Benefits to Students
- More access to advisors – Students will receive guidance from advisors who may be cross-trained in related areas, and/or students will be welcome to seek out guidance from advisors in adjacent schools. Advisors will have a deep knowledge of a particular program and may also serve as additional, or “backup,” support for adjacent schools.
- Greater ability to find the right fit in terms of a major – With advisors trained in multiple areas (or access to advisors in adjacent schools), students can receive guidance on more than just one program. Students will be exposed to more options and therefore will be more likely to find the major that suits them best.
- More flexibility in courses – Students may have more options in terms of prerequisites and/or electives as they cross over into other schools, expand their learning and discover different approaches to common problems.
- More experiences that mimic real jobs – Professions don’t exist in a vacuum. That’s why interprofessional education has become so important in higher education institutions, including UWM. Through hands-on, team-based learning opportunities, students will experience how different professions work together from a variety of perspectives, including patient care, population health, entrepreneurship, creative design, educational access, data security and social welfare.

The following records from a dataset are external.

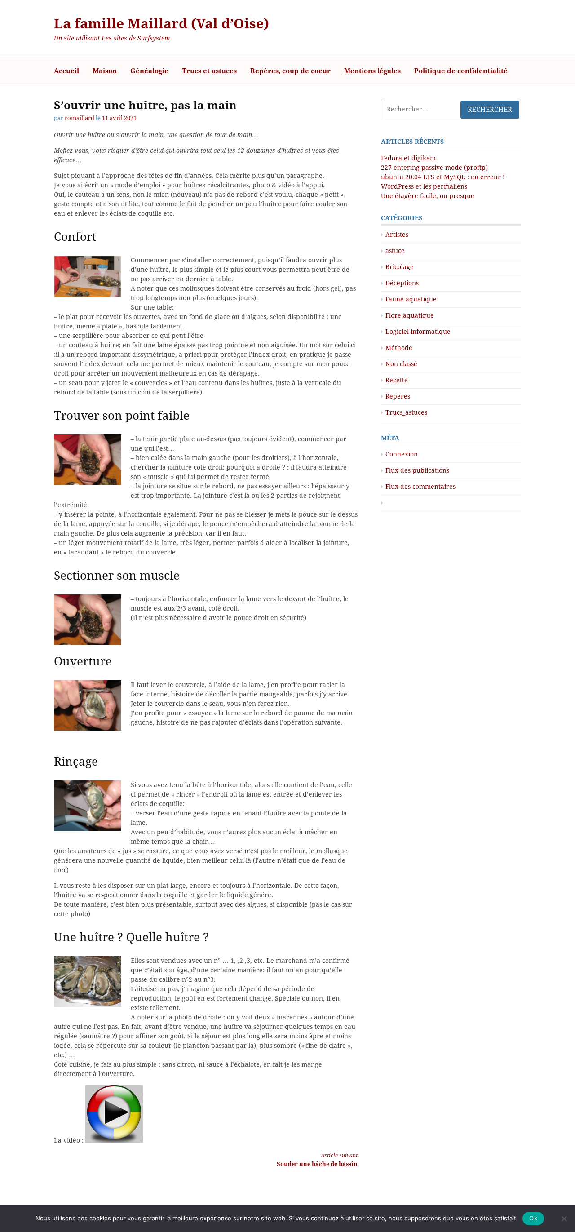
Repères (397, 396)
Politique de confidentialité (461, 71)
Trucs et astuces (209, 71)
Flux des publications (417, 470)
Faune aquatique (411, 299)
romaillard (79, 118)
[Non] (563, 1218)
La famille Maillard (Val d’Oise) (161, 23)
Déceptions (402, 283)
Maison (105, 71)
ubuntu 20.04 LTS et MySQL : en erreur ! (443, 177)
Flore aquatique (409, 315)
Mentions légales (372, 71)
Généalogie (149, 71)
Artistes (396, 234)
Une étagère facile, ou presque (427, 195)
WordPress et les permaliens (424, 186)
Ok (533, 1218)
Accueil (66, 71)
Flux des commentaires (420, 486)
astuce (395, 250)
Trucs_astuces (406, 412)
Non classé (401, 364)
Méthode (398, 347)
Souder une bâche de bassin (317, 1159)
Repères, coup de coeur (290, 71)
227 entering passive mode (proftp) (434, 167)
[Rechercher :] (451, 109)
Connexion (401, 454)
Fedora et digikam (408, 158)
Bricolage (399, 266)
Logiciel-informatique (418, 331)
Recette (396, 380)
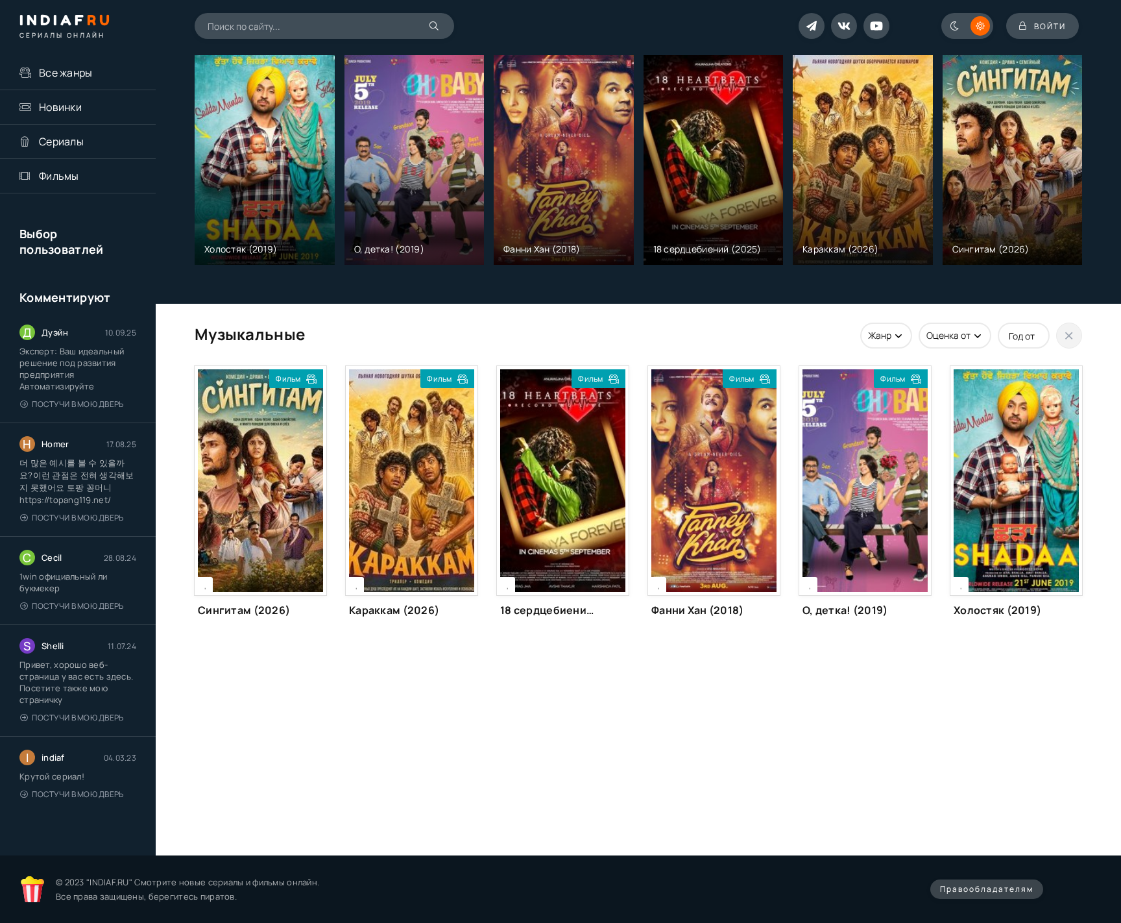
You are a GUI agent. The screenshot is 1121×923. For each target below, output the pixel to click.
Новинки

- More marketability within related fields – Seeing other professions in action, having advisors potentially aware of related programs and being part of related courses can help students realize they have many more career options than they first thought. This could manifest by students finding a different major or by blending fields by choosing a major in one school and a minor or certification in another. This could make students more marketable as they seek employment.

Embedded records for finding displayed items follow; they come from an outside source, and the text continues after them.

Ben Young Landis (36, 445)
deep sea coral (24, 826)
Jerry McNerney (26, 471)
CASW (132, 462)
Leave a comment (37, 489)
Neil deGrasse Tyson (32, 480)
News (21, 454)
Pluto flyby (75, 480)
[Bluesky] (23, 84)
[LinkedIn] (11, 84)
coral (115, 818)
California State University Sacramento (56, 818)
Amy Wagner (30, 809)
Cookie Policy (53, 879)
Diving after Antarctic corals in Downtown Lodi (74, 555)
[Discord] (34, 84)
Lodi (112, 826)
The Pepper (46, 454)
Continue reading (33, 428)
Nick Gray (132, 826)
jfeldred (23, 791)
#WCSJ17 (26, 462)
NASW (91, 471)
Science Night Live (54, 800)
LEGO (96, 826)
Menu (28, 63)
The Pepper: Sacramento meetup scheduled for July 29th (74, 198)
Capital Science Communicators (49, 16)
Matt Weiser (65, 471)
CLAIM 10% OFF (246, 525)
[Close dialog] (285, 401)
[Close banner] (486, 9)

- More opportunities for interdisciplinary research – As faculty from adjacent schools work together to address various challenges, students at the undergraduate and graduate levels can be part of these research projects, working alongside students, faculty and staff from other disciplines.
- More holistic approach to complex issues – As students take part in interprofessional education at UWM, through hands-on learning, coursework and research projects, they will realize that complex issues facing Greater Milwaukee and the world beyond can’t be solved by one discipline alone. Instead, solutions will depend on multi-pronged approaches that can be better carried out in this realigned structure.
- More access to facilities – Many of UWM’s schools have innovative spaces used for hands-on learning, performances and/or social networking. Because of the realignment, students, faculty and staff in adjacent schools will have access to spaces that were traditionally used by a limited number of programs. Possible examples include the Peck School of the Arts’s 3D animation lab, the Jan Serr Studio, kitchens in the Joseph J. Zilber School of Public Health and Enderis Hall, the James & Yvonne Ziemer Clinical Simulation Center and the Lubar Entrepreneurship Center.
- Highly specialized programs – Schools within the newly formed colleges will each retain their own identity and will continue to attract and retain faculty and staff known for their deep understanding of their fields of study. Students will learn from these experts as they follow a specific career pathway while at the same time realizing that their path exists in the context of related disciplines.
Benefits to Donors, Alumni and Community Partners
- More opportunities to support interdisciplinary efforts – This realignment is resulting in new opportunities for collaboration among faculty, staff and students in related disciplines. Donors and community partners will have the opportunity to support research projects and hands-on learning that address community issues from a variety of perspectives.
- More well-rounded pipeline of talent – Experiential learning activities, research opportunities and coursework offered to students in adjacent schools all promote interprofessional education. For example, librarians, social workers and teachers work together in school settings, and nurses, occupational therapists, physical therapists and health care administrators work together in hospital settings. With this realignment, UWM students in a range of disciplines will get to experience more of these professional intersections before starting their first job.
- More access to facilities – Alumni are often most familiar with the physical areas of campus that housed their program of study. With the realignment, alumni, donors and community partners may be invited to experience physical spaces (such as the Ziemer Simulation Center, Jan Serr Studio, Zilber School kitchens and 3D animation lab) they wouldn’t have known existed otherwise.
- More reflective of trends in higher education – This administrative realignment is designed to make UWM more competitive in recruiting and retaining students, faculty and staff. Other higher education institutions have completed similar realignments, co-locating related schools within colleges to maximize strengths, increase recruiting and investment potential, and streamline administrative support.